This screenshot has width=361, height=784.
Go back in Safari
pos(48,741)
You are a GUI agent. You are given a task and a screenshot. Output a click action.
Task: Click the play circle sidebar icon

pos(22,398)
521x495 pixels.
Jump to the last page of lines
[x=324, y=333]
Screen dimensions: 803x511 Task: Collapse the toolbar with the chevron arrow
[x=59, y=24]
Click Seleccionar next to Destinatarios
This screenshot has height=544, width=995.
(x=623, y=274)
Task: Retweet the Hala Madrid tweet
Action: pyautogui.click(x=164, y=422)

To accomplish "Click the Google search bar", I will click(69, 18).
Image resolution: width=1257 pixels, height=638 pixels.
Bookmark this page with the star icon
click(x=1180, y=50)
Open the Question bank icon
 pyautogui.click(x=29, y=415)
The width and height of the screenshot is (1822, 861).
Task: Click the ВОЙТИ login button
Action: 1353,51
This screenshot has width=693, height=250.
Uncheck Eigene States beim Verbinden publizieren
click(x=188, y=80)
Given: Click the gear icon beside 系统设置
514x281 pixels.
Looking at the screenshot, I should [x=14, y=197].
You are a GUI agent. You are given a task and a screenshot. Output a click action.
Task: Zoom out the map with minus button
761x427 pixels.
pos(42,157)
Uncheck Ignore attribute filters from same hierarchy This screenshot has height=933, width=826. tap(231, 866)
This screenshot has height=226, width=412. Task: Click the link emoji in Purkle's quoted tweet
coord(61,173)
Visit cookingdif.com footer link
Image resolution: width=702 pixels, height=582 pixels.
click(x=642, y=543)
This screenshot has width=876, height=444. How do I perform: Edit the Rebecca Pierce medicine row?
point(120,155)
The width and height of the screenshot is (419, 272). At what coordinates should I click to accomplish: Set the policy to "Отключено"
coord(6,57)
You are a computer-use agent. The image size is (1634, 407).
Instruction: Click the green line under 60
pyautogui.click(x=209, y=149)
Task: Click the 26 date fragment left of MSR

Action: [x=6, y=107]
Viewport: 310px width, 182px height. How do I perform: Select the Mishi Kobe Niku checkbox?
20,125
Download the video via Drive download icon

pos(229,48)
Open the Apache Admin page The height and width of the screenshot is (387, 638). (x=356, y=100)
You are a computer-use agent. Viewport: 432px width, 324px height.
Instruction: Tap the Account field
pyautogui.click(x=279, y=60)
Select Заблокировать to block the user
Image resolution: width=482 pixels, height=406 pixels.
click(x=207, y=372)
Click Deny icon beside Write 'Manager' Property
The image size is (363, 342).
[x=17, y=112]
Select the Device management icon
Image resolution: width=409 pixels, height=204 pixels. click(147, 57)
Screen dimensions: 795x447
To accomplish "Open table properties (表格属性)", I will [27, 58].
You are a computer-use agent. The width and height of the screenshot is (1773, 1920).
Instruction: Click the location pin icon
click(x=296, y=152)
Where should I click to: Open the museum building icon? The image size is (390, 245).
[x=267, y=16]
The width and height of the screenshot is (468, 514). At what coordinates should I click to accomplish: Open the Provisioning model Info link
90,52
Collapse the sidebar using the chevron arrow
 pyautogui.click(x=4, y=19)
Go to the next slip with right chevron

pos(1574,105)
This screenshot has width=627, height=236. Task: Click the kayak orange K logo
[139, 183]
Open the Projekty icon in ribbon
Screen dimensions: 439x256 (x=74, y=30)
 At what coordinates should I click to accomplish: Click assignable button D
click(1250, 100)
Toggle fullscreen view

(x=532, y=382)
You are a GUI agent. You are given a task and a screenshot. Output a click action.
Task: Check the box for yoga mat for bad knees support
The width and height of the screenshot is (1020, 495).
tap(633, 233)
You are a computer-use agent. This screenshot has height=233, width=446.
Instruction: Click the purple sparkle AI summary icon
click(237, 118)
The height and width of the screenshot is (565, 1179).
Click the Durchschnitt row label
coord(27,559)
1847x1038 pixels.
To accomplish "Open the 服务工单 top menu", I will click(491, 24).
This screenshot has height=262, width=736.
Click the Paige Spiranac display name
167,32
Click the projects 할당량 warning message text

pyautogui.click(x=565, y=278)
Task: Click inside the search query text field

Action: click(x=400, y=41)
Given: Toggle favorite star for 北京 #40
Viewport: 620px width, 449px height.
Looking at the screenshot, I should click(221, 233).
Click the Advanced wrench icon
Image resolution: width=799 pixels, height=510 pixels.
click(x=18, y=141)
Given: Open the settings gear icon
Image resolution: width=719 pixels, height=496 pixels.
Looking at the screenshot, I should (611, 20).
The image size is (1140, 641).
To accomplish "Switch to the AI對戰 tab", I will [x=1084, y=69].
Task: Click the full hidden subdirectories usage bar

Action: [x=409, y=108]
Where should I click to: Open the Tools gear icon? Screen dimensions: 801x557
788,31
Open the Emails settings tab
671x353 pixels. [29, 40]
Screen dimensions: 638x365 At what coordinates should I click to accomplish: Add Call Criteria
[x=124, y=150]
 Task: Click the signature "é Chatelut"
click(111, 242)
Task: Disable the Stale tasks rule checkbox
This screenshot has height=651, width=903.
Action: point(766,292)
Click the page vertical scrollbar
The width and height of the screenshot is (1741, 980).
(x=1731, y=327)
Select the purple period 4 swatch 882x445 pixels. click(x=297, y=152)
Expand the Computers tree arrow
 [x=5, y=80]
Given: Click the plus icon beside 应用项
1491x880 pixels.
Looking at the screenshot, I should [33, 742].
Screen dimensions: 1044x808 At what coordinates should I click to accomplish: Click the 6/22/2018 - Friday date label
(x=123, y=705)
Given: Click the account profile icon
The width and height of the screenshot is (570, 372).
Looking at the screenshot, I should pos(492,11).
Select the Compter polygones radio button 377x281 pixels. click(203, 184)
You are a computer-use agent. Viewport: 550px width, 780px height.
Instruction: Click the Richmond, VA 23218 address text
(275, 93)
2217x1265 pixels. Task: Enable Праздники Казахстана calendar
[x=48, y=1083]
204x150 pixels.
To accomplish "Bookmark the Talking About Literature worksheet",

*-*-*

__INSTRUCTIONS FOR THE TASK__: Rewrite the records above with each "Safari" changed to "Firefox" and everything else left as it is.

__THE RESULT__:
This screenshot has width=361, height=784.
Go back in Firefox
pos(48,741)
You are a GUI agent. You are given a task and a screenshot. Output a click action.
Task: Click the play circle sidebar icon

pos(22,398)
521x495 pixels.
Jump to the last page of lines
[x=324, y=333]
Screen dimensions: 803x511 Task: Collapse the toolbar with the chevron arrow
[x=59, y=24]
Click Seleccionar next to Destinatarios
This screenshot has height=544, width=995.
(x=623, y=274)
Task: Retweet the Hala Madrid tweet
Action: pyautogui.click(x=164, y=422)

To accomplish "Click the Google search bar", I will click(69, 18).
Image resolution: width=1257 pixels, height=638 pixels.
Bookmark this page with the star icon
click(x=1180, y=50)
Open the Question bank icon
 pyautogui.click(x=29, y=415)
The width and height of the screenshot is (1822, 861).
Task: Click the ВОЙТИ login button
Action: 1353,51
This screenshot has width=693, height=250.
Uncheck Eigene States beim Verbinden publizieren
click(x=188, y=80)
Given: Click the gear icon beside 系统设置
514x281 pixels.
Looking at the screenshot, I should [x=14, y=197].
You are a GUI agent. You are given a task and a screenshot. Output a click action.
Task: Zoom out the map with minus button
761x427 pixels.
pos(42,157)
Uncheck Ignore attribute filters from same hierarchy This screenshot has height=933, width=826. tap(231, 866)
This screenshot has height=226, width=412. Task: Click the link emoji in Purkle's quoted tweet
coord(61,173)
Visit cookingdif.com footer link
Image resolution: width=702 pixels, height=582 pixels.
click(x=642, y=543)
This screenshot has width=876, height=444. How do I perform: Edit the Rebecca Pierce medicine row?
point(120,155)
The width and height of the screenshot is (419, 272). At what coordinates should I click to accomplish: Set the policy to "Отключено"
coord(6,57)
You are a computer-use agent. The image size is (1634, 407).
Instruction: Click the green line under 60
pyautogui.click(x=209, y=149)
Task: Click the 26 date fragment left of MSR

Action: [x=6, y=107]
Viewport: 310px width, 182px height. How do I perform: Select the Mishi Kobe Niku checkbox?
20,125
Download the video via Drive download icon

pos(229,48)
Open the Apache Admin page The height and width of the screenshot is (387, 638). (x=356, y=100)
You are a computer-use agent. Viewport: 432px width, 324px height.
Instruction: Tap the Account field
pyautogui.click(x=279, y=60)
Select Заблокировать to block the user
Image resolution: width=482 pixels, height=406 pixels.
click(x=207, y=372)
Click Deny icon beside Write 'Manager' Property
The image size is (363, 342).
[x=17, y=112]
Select the Device management icon
Image resolution: width=409 pixels, height=204 pixels. click(147, 57)
Screen dimensions: 795x447
To accomplish "Open table properties (表格属性)", I will [27, 58].
You are a computer-use agent. The width and height of the screenshot is (1773, 1920).
Instruction: Click the location pin icon
click(x=296, y=152)
Where should I click to: Open the museum building icon? The image size is (390, 245).
[x=267, y=16]
The width and height of the screenshot is (468, 514). At what coordinates should I click to accomplish: Open the Provisioning model Info link
90,52
Collapse the sidebar using the chevron arrow
 pyautogui.click(x=4, y=19)
Go to the next slip with right chevron

pos(1574,105)
This screenshot has width=627, height=236. Task: Click the kayak orange K logo
[139, 183]
Open the Projekty icon in ribbon
Screen dimensions: 439x256 (x=74, y=30)
 At what coordinates should I click to accomplish: Click assignable button D
click(1250, 100)
Toggle fullscreen view

(x=532, y=382)
You are a GUI agent. You are given a task and a screenshot. Output a click action.
Task: Check the box for yoga mat for bad knees support
The width and height of the screenshot is (1020, 495).
tap(633, 233)
You are a computer-use agent. This screenshot has height=233, width=446.
Instruction: Click the purple sparkle AI summary icon
click(237, 118)
The height and width of the screenshot is (565, 1179).
Click the Durchschnitt row label
coord(27,559)
1847x1038 pixels.
To accomplish "Open the 服务工单 top menu", I will click(491, 24).
This screenshot has height=262, width=736.
Click the Paige Spiranac display name
167,32
Click the projects 할당량 warning message text

pyautogui.click(x=565, y=278)
Task: Click inside the search query text field

Action: click(x=400, y=41)
Given: Toggle favorite star for 北京 #40
Viewport: 620px width, 449px height.
Looking at the screenshot, I should click(221, 233).
Click the Advanced wrench icon
Image resolution: width=799 pixels, height=510 pixels.
click(x=18, y=141)
Given: Open the settings gear icon
Image resolution: width=719 pixels, height=496 pixels.
Looking at the screenshot, I should (611, 20).
The image size is (1140, 641).
To accomplish "Switch to the AI對戰 tab", I will [x=1084, y=69].
Task: Click the full hidden subdirectories usage bar

Action: [x=409, y=108]
Where should I click to: Open the Tools gear icon? Screen dimensions: 801x557
788,31
Open the Emails settings tab
671x353 pixels. [29, 40]
Screen dimensions: 638x365 At what coordinates should I click to accomplish: Add Call Criteria
[x=124, y=150]
 Task: Click the signature "é Chatelut"
click(111, 242)
Task: Disable the Stale tasks rule checkbox
This screenshot has height=651, width=903.
Action: point(766,292)
Click the page vertical scrollbar
The width and height of the screenshot is (1741, 980).
(x=1731, y=327)
Select the purple period 4 swatch 882x445 pixels. click(x=297, y=152)
Expand the Computers tree arrow
 [x=5, y=80]
Given: Click the plus icon beside 应用项
1491x880 pixels.
Looking at the screenshot, I should [33, 742].
Screen dimensions: 1044x808 At what coordinates should I click to accomplish: Click the 6/22/2018 - Friday date label
(x=123, y=705)
Given: Click the account profile icon
The width and height of the screenshot is (570, 372).
Looking at the screenshot, I should pos(492,11).
Select the Compter polygones radio button 377x281 pixels. click(203, 184)
You are a computer-use agent. Viewport: 550px width, 780px height.
Instruction: Click the Richmond, VA 23218 address text
(275, 93)
2217x1265 pixels. Task: Enable Праздники Казахстана calendar
[x=48, y=1083]
204x150 pixels.
To accomplish "Bookmark the Talking About Literature worksheet",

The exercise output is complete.